EXPLAIN (ANALYZE, BUFFERS) and interpreting shared buffers hit in Nested Loops

In E83 of “5mins of Postgres” we're talking about using EXPLAIN (ANALYZE, BUFFERS) to optimize Postgres queries, and what to know when interpreting the shared hits counter for Nested Loops.

Share this episode: Click here to share this episode on twitter, or sign up for our newsletter and subscribe to our YouTube channel.


Let's have a look!


We'll start with a blog post by Will Jessop on his personal blog. If you've been using EXPLAIN (ANALYZE, BUFFERS), some of that might seem familiar, but I'll point out a few important things to know at the end that you might not know yet.

Generally speaking, the BUFFERS option for EXPLAIN ANALYZE lets you track what Postgres calls buffer usage. That's telling you what type of data Postgres is reading or writing and which of that data was in cache vs had to be fetched from the operating system, which might be actually from disk or might be from the operating system cache.

The most important thing to know is that there is this terminology of a shared block or shared buffers, which means the shared buffers in Postgres, which is the main memory area that Postgres pre-allocates that caches data from regular tables and indexes.

Local blocks, on the other hand, are temporary tables and indexes, versus temporary blocks is short term working data used in sorts, hashes, or Materialize plan nodes. Usually what you'll find is that shared blocks are the most important data point to look at.

Optimizing slow queries with the BUFFERS option

Let's look at an example that Will has shared here. This is a customer situation, a slow query that that client was experiencing. And so Will went in and used EXPLAIN (ANALYZE, BUFFERS) to optimize the query.
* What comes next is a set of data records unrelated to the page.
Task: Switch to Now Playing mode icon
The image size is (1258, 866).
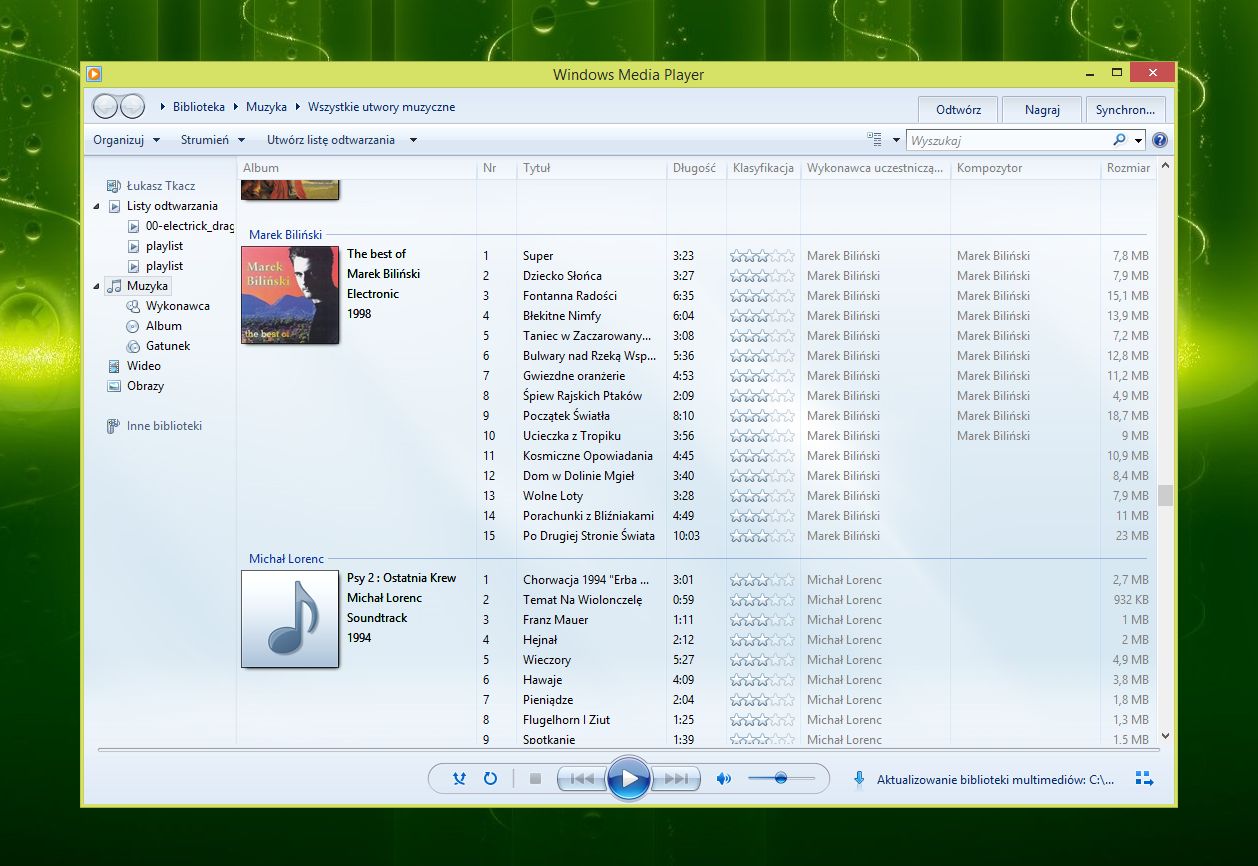Action: pos(1144,778)
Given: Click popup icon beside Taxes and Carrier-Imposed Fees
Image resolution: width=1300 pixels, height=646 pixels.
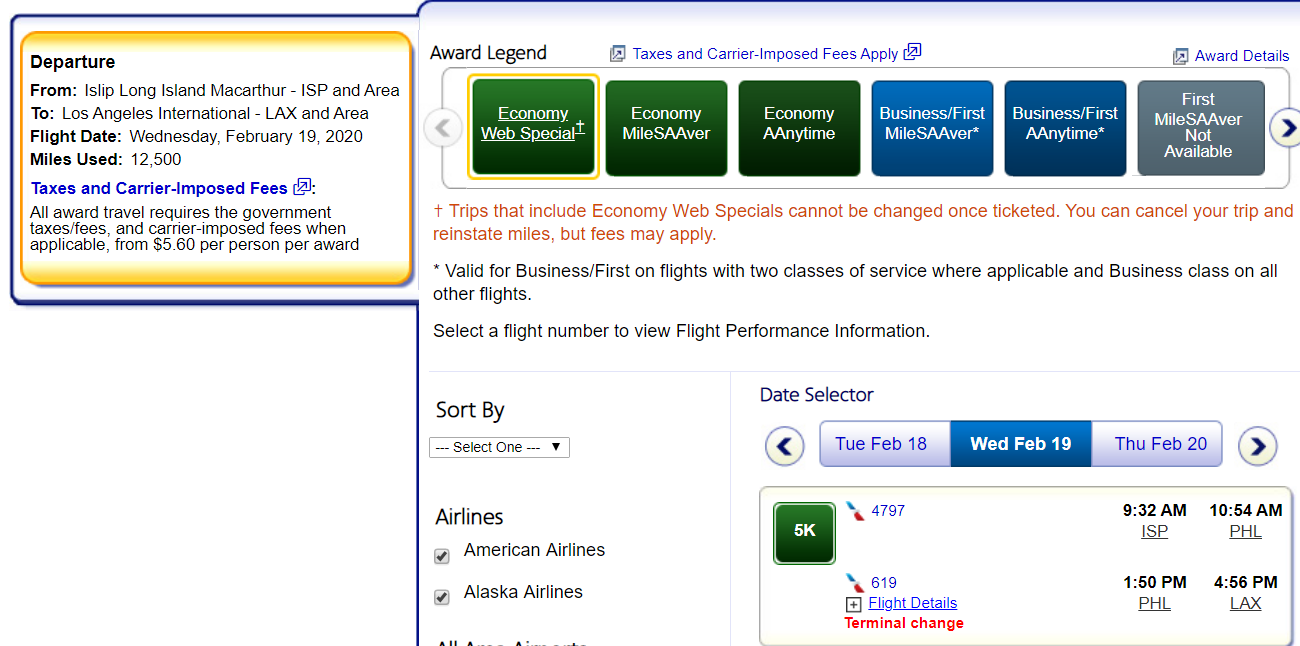Looking at the screenshot, I should 302,186.
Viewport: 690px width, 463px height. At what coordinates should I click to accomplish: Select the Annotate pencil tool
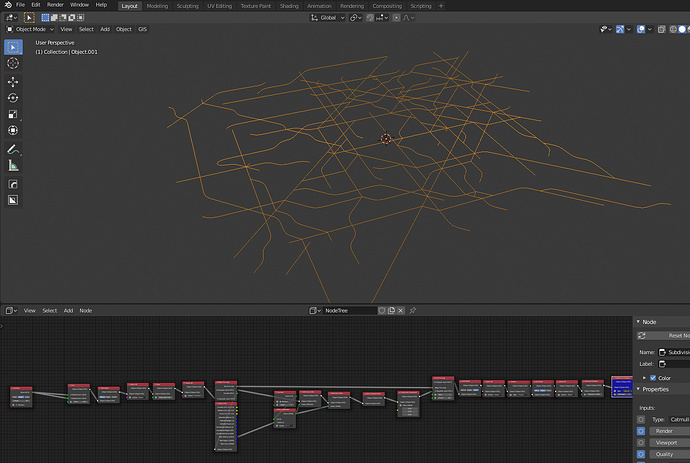(x=13, y=150)

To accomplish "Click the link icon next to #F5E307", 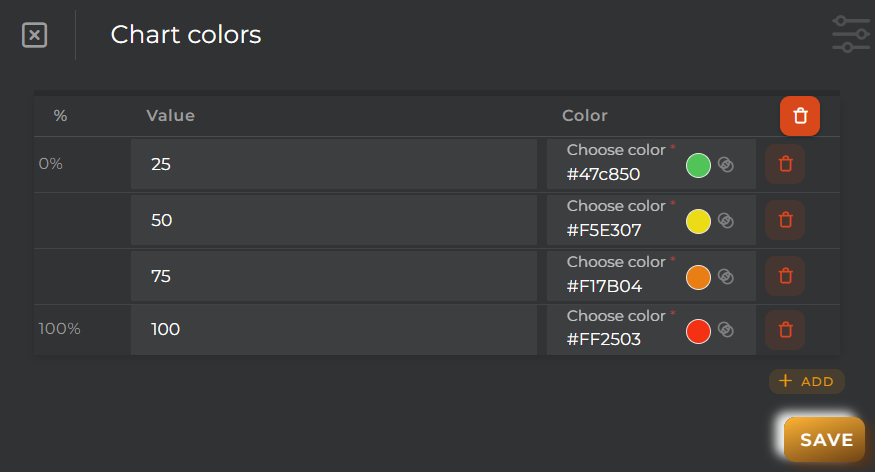I will 725,220.
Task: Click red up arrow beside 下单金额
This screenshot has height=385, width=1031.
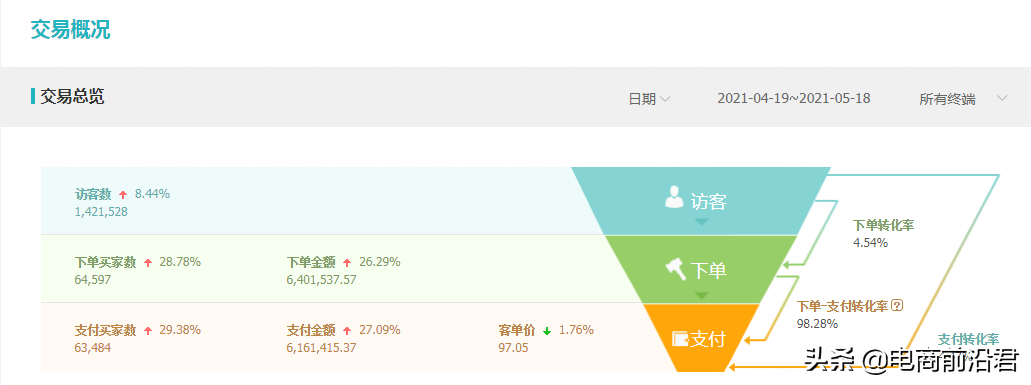Action: tap(347, 263)
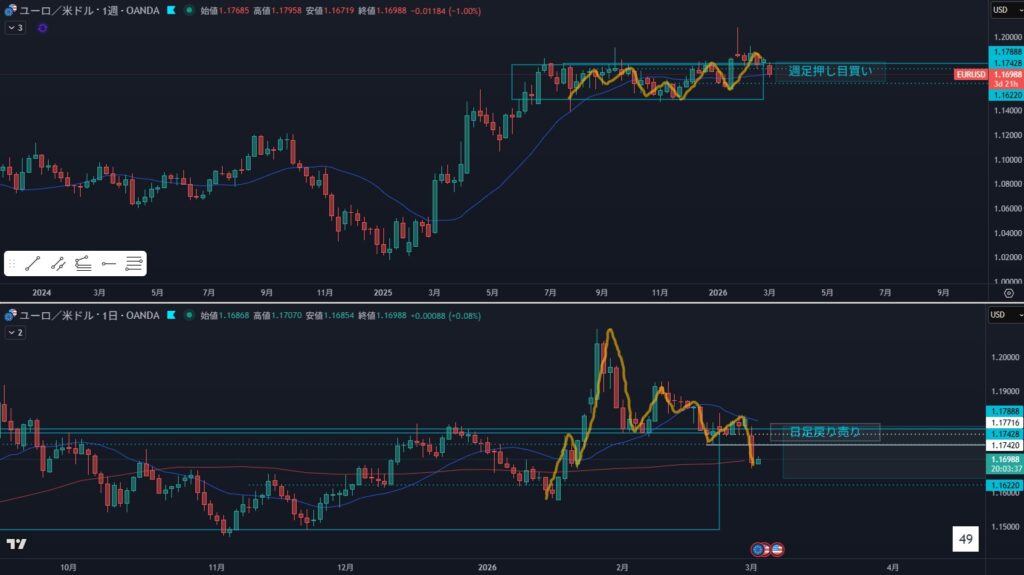Select the info line tool in floating toolbar
This screenshot has width=1024, height=575.
tap(59, 264)
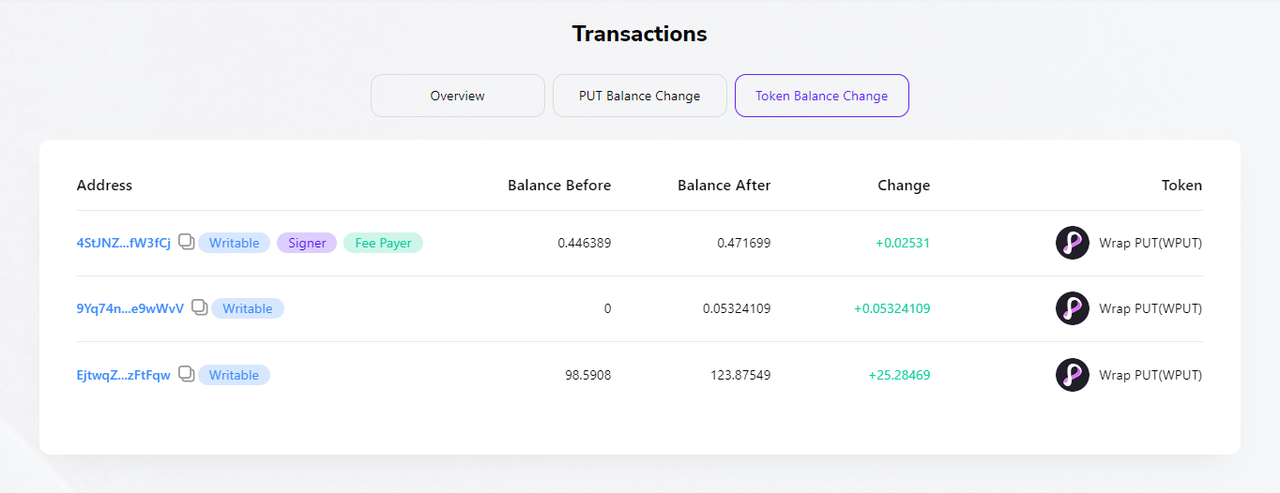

I encounter myself using EXPLAIN (ANALYZE, BUFFERS) when I have a slow query and I want to understand, why is the query slow, why is the query consuming so much I/O?

With the BUFFERS option, we get this additional data point for each of the plan nodes. You can use this to identify which part of the plan is doing the most work in terms of reading the most data. In the particular plan shared by Will, we can see that the Index Scan inside the Nested loop has the most shared buffers hit and the most shared buffers read.

How to interpret buffer counts

If we see, buffers: shared read=3100. What does it actually mean? These buffers are also called blocks in Postgres and they are essentially the fundamental working unit that Postgres uses when it reads data or writes data from your tables. By default, in most Postgres installations, you will find the block size to be 8 kB.

Whether you're going through the cache or the disk, BUFFERS can tell you both data points.With a count like buffers: shared hit=1166 read=3117, we have a portion of the data coming from that shared buffer cache and a portion of the data coming from the disk, or as mentioned previously, from the operating system cache.

In the particular example, Will was able to reduce the original query runtime from 2200 milliseconds down to 6 milliseconds. This is the cold cache runtime that Will was optimizing for. The idea is that when things are not in cache, then that's really where those buffer counts matter a lot because I/O is still the most expensive portion of your queries often. If you want to optimize the cold cache runtime, EXPLAIN (ANALYZE, BUFFERS) is one of the most important tools in your arsenal.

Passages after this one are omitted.